### 課題の説明
チューバの小説の紹介文から、「チューバという楽器を知っている人は、あまりいないでしょう。」から「ある男に出会うまでは。」までの部分を、「ある男に出会うまでは。」も含めて一字も変えずに書き写し、出力しなさい。

### 提示文
——————

ISBN:978-4480804112
単行本
瀬川 深
筑摩書房
2008/03
¥1,470





チューバという楽器を知っている人は、あまりいないでしょう。
吹奏楽で使う1番大きい楽器って言っても、なかなか通じないかなぁ。
そんな楽器を題材にしたことに興味を引かれて、読んでみました。

平凡ではあるけれど、中学時代になんとなく始めた吹奏楽で担当することになり
先輩にも恵まれてと、このあたりまでなら普通である。
けれど、彼女は一旦楽器から距離を置く。
そして自費でチューバを購入し、どこに所属するでもなく吹き続けていた。
ある男に出会うまでは。

楽器を少しでもしている人なら知っているだろうけれど、
この手の管楽器というのは、かなり高い。
しかも大きいものであればあるほど、おそらく高い。

——————

### 記録の抜粋
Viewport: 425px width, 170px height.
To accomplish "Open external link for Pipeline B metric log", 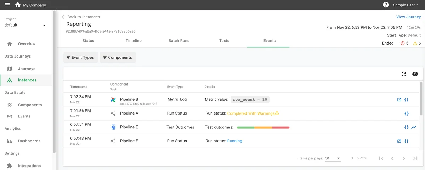I will point(399,100).
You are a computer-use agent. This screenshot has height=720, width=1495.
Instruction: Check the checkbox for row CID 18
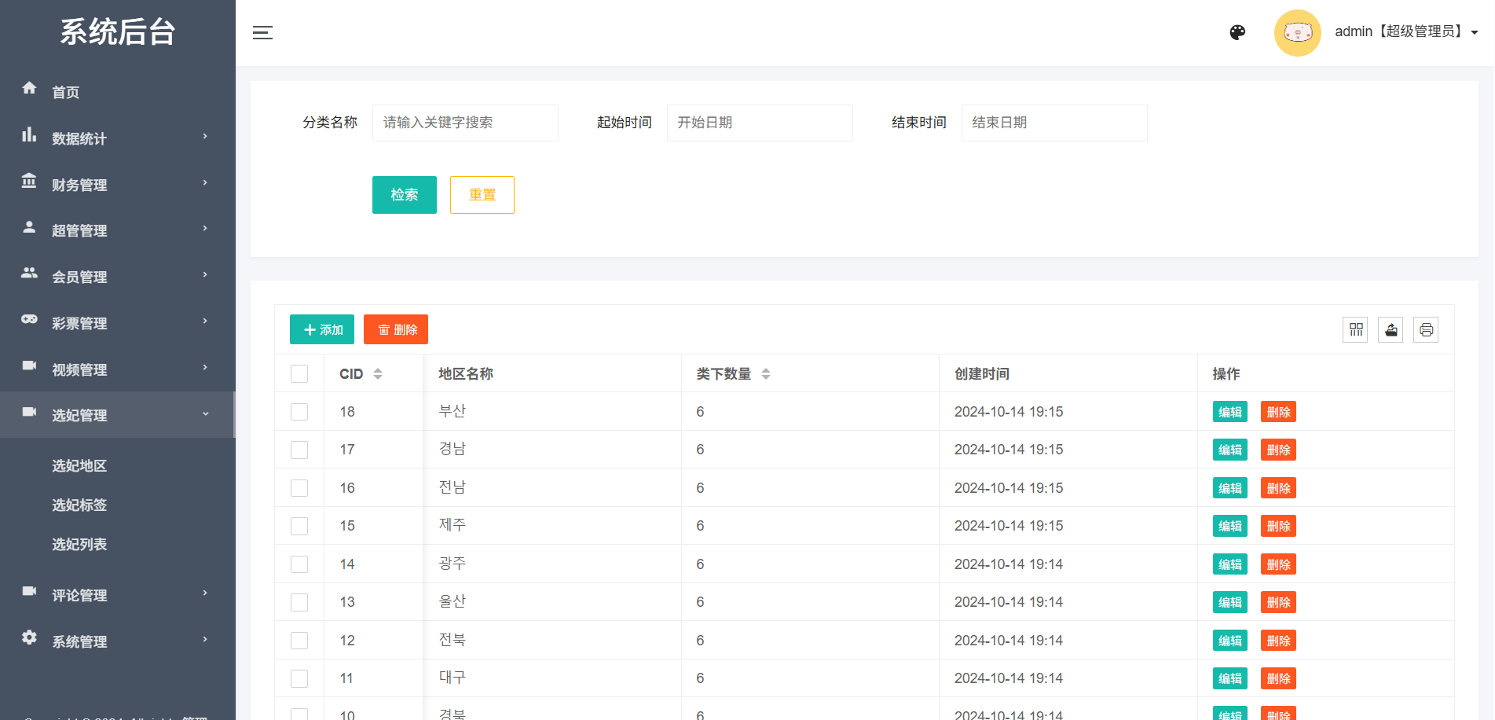[x=299, y=412]
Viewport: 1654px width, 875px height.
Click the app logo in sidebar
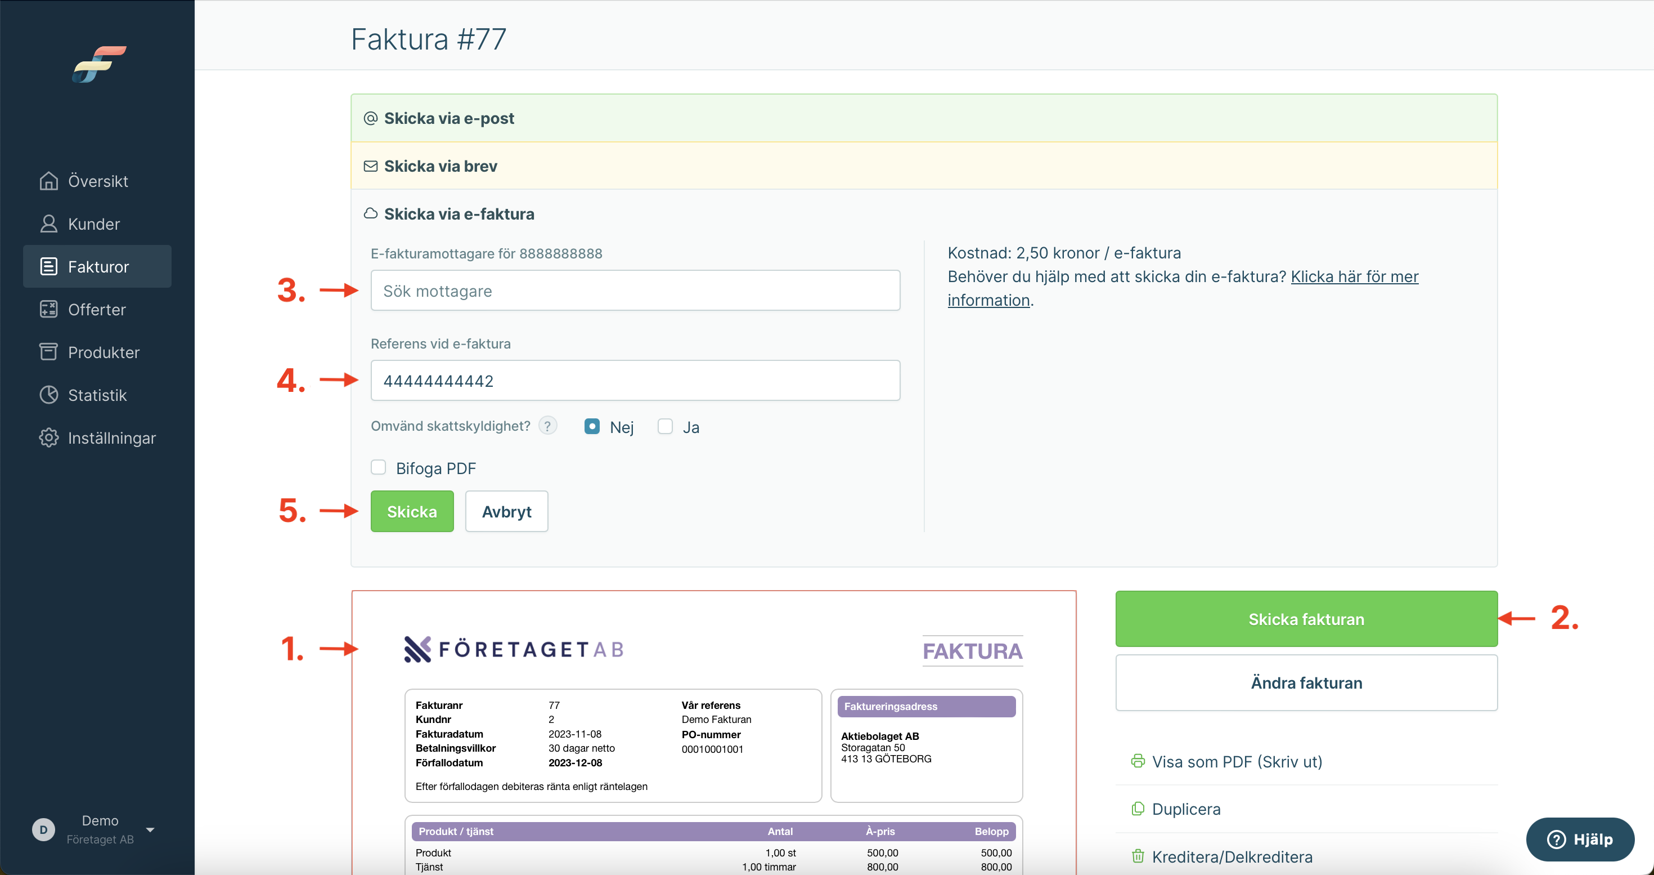tap(98, 64)
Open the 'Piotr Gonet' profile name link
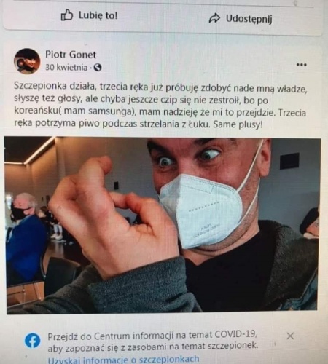This screenshot has width=328, height=364. click(x=71, y=55)
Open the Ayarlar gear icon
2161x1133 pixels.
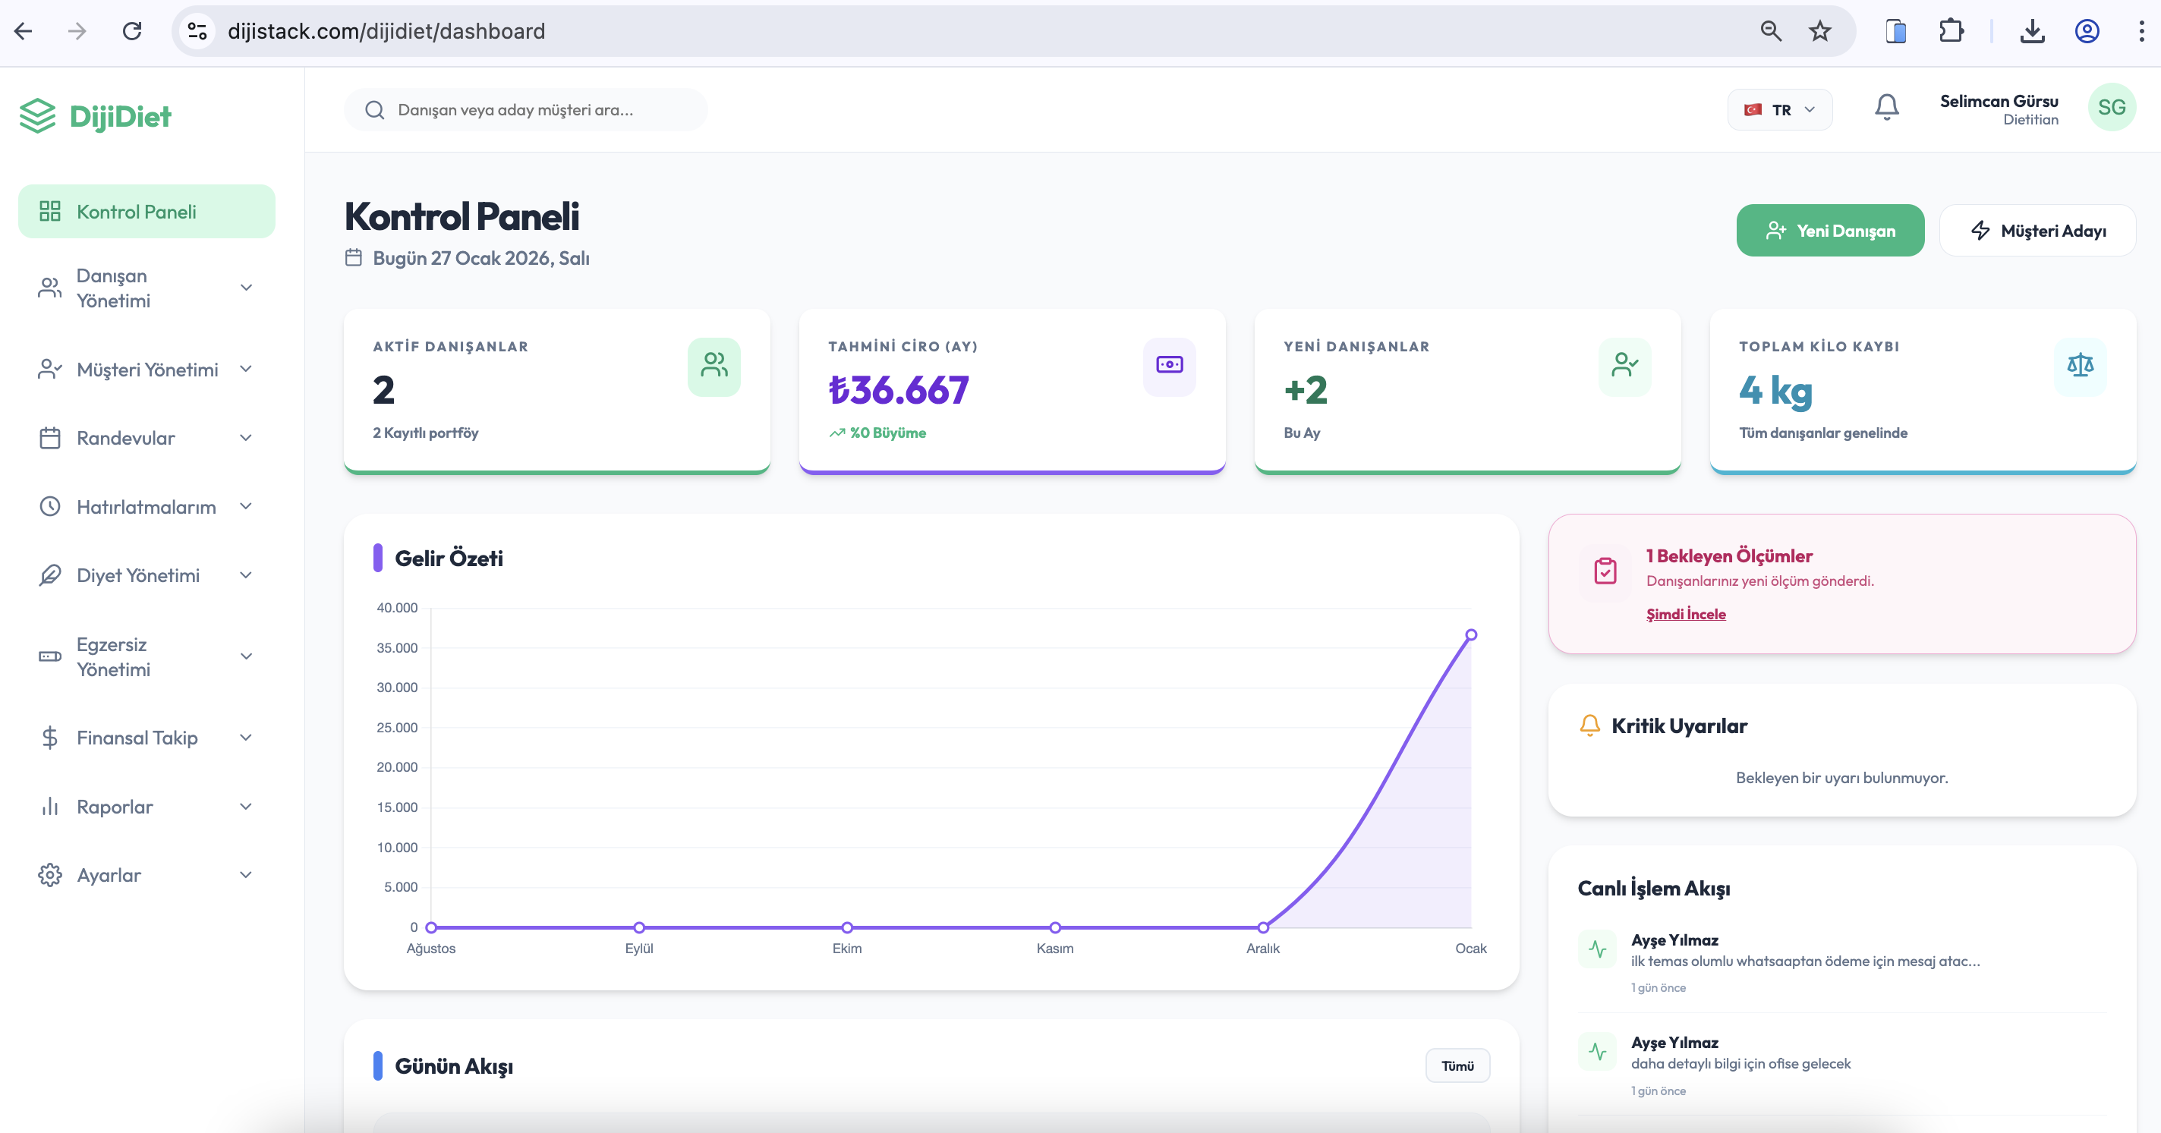pyautogui.click(x=49, y=875)
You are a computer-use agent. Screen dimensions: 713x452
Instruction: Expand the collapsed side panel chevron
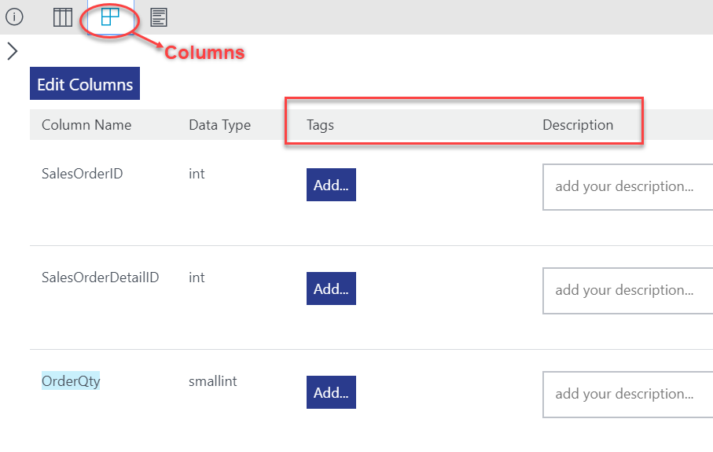pos(12,52)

——————

### 正答
チューバという楽器を知っている人は、あまりいないでしょう。
吹奏楽で使う1番大きい楽器って言っても、なかなか通じないかなぁ。
そんな楽器を題材にしたことに興味を引かれて、読んでみました。

平凡ではあるけれど、中学時代になんとなく始めた吹奏楽で担当することになり
先輩にも恵まれてと、このあたりまでなら普通である。
けれど、彼女は一旦楽器から距離を置く。
そして自費でチューバを購入し、どこに所属するでもなく吹き続けていた。
ある男に出会うまでは。